Any ray of light which, in its passage through the substance of the lens passes through c, will emerge parallel to its original direction, because the lens will act upon such a ray as a plate of glass with parallel faces. In Fig. 14 (3) we have the same figuring as in Fig. 11 ; the direction of a' b' alters in passing through the thickness of the plate, or in passing through the centre of the substance of the lens, but the ray emerges parallel to its original direction.
In Fig. 14 (2) if we produce a' b' to meet the axis in n1 ,and d' c' to meet the axis in n2, these two new points, n1 and N2, are called the "principal" or "nodal" points of the lens.
They have the property, which is evident from the figure, that any ray of light proceeding from any direction towards one of these points passes out of the lens as though it had passed through the other. (See Notes to Chapter II (The Formation Of Images By The "Pinhole Camera," And Its Perspective Drawing).)
We ascertained from Fig. 11 that if the parallel plate is very thin the displacement of the ray passing through it will be very small. The same reasoning will apply to a very thin lens. If we neglect the thickness of the plate the ray a' b' will continue in a straight line, and no displacement will occur. Similarly, in Fig. 14 (2) and (3), the thinner the lens becomes, the less will the ray be displaced in passing through it, and the nearer will N2 become to n2, until, if we consider the lens of negligible thickness, n1 and n3 will coincide (in the centre c), and any ray proceeding from any direction towards the centre c will pass through it in a straight line.
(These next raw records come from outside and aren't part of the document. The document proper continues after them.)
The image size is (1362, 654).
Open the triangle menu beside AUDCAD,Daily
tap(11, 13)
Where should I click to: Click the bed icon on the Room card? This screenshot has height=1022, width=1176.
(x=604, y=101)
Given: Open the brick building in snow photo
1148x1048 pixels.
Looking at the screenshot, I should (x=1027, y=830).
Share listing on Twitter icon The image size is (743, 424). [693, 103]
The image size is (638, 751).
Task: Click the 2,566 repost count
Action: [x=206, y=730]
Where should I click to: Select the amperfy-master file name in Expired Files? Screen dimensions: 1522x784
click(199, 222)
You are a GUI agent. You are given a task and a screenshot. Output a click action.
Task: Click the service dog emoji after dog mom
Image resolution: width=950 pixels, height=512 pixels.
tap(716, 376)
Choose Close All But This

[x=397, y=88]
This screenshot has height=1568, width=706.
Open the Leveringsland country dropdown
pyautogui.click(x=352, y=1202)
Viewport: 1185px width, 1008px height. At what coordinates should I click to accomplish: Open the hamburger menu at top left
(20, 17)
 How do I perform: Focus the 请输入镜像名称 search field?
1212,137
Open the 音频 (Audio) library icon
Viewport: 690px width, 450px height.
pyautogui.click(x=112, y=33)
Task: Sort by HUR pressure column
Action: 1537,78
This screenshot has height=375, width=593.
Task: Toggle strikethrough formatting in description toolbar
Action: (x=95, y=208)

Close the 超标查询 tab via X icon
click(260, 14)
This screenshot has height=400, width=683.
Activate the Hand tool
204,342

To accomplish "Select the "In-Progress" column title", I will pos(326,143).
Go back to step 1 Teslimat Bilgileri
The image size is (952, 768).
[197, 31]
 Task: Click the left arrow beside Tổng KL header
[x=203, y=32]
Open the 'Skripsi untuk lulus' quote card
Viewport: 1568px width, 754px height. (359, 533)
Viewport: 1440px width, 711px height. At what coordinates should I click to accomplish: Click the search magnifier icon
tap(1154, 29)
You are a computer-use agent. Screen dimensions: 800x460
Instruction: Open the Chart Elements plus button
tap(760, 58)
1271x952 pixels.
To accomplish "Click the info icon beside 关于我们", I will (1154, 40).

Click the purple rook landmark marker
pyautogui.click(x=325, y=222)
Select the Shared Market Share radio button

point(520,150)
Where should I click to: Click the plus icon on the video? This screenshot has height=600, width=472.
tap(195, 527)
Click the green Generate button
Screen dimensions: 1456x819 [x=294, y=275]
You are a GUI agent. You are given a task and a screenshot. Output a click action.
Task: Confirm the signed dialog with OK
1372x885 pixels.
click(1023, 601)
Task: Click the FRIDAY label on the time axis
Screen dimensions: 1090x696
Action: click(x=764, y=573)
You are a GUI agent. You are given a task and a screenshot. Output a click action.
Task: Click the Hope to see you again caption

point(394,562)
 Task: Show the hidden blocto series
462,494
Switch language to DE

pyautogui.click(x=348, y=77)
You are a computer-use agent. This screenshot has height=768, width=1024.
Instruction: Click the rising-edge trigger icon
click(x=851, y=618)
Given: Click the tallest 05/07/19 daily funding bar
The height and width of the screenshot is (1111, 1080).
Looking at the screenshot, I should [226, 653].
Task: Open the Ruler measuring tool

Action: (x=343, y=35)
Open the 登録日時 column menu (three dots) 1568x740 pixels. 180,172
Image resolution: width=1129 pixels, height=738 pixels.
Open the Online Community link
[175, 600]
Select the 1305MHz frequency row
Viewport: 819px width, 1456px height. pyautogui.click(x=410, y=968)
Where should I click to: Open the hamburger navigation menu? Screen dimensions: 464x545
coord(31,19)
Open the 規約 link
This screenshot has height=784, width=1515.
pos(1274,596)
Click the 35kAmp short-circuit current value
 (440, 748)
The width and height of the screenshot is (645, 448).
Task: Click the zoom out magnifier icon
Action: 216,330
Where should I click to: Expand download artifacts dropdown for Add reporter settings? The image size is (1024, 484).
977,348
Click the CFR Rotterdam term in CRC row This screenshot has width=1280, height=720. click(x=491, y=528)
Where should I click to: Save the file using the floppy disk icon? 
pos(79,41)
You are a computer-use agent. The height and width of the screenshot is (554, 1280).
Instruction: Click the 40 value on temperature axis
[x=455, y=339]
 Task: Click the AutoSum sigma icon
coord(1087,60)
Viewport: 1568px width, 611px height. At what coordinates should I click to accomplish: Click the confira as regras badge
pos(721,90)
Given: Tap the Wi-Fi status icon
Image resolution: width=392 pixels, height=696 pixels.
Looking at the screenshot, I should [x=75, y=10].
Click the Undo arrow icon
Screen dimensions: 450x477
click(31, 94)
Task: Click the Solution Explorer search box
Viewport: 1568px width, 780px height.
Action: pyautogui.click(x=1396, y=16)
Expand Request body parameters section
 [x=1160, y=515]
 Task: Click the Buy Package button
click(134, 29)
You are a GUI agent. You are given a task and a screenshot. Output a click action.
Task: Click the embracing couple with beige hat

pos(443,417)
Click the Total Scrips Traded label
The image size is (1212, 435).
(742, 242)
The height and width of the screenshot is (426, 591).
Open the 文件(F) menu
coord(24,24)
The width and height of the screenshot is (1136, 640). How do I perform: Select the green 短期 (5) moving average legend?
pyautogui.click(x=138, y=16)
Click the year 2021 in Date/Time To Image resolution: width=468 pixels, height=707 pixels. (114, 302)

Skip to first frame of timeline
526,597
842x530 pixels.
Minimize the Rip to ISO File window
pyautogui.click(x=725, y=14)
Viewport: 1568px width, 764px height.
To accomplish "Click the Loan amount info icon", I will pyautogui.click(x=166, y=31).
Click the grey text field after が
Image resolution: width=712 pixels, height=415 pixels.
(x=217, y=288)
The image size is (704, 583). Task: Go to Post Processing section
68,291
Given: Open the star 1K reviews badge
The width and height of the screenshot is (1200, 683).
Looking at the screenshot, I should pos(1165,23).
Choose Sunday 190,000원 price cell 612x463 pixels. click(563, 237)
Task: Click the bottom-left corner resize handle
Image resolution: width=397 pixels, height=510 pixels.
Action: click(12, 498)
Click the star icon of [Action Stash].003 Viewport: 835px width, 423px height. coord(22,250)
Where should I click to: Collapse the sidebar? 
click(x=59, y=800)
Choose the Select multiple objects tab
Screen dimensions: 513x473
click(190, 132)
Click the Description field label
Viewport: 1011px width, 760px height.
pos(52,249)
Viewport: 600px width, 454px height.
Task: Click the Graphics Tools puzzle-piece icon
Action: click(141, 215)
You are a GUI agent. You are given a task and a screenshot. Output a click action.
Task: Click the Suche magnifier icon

We see then that in thick lenses there are in reality two principal points (see Notes); but for the purposes of our discussion it will be less effort to the reader to consider lenses as very thin, and that these two principal points coincide in one principal point or centre.
Rays of light proceeding from any direction towards the centre of the lens pass through the centre without deviation.
We define a plane passing through this centre, perpendicular to the axis, as the principal plane of the lens.
II. To determine the two focal points of a lens. - If a beam of parallel rays, emanating from a very distant luminous point, meets one surface of a positive lens, in a direction parallel to its axis, the rays will, after passing through the lens, meet in a point f. This point is called the principal focus, or principal "focal point," of the lens, and its distance from the centre c of the lens is called the focal length of the lens.
Similarly, if we present the second surface of the lens to the incident parallel rays in the opposite direction, they will meet in a point f'.
This point is the second principal "focal point," and its distance from the centre of the lens c is again a measure of the focal length of the lens.
No real image can be formed at any position nearer to the centre of the lens than f or f'. It is evident that rays from a luminous object placed at either f or f' would, after passing through the lens, emerge parallel; if the object were nearer to c, the rays would diverge after passing through the lens.
f and f' are the two focal points, and possess the property that any ray meeting the lens in a direction parallel to the axis of the lens passes through the focal point on the further side of the lens.
Every lens (or combination of lenses) may be defined as possessing a centre and two focal points.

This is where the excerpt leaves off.